Task to complete. Rescale the coordinate answers in all of the data below. Write out every line again with its wording unchanged, and multiply each coordinate by 2.25, rounding to the nearest whole number with halves rounded up.
* start Record excerpts *
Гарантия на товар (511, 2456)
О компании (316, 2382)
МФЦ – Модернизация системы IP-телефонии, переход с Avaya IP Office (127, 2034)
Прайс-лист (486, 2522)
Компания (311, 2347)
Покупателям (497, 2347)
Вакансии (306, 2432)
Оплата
* end Record excerpts *
Solution to the problem.
Гарантия на товар (1150, 5526)
О компании (711, 5360)
МФЦ – Модернизация системы IP-телефонии, переход с Avaya IP Office (286, 4577)
Прайс-лист (1094, 5675)
Компания (700, 5281)
Покупателям (1118, 5281)
Вакансии (689, 5472)
Оплата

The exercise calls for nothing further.